(WHAT THE TASK ASKS): Copy the material below line for line, changing nothing.

(SUPPLIED INFORMATION):

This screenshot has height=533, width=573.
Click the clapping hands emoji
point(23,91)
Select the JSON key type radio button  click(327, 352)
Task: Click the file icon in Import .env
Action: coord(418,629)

(ANSWER TO THE PROBLEM):
This screenshot has height=533, width=573.
Click the clapping hands emoji
point(23,91)
Select the JSON key type radio button  click(327, 352)
Task: Click the file icon in Import .env
Action: coord(418,629)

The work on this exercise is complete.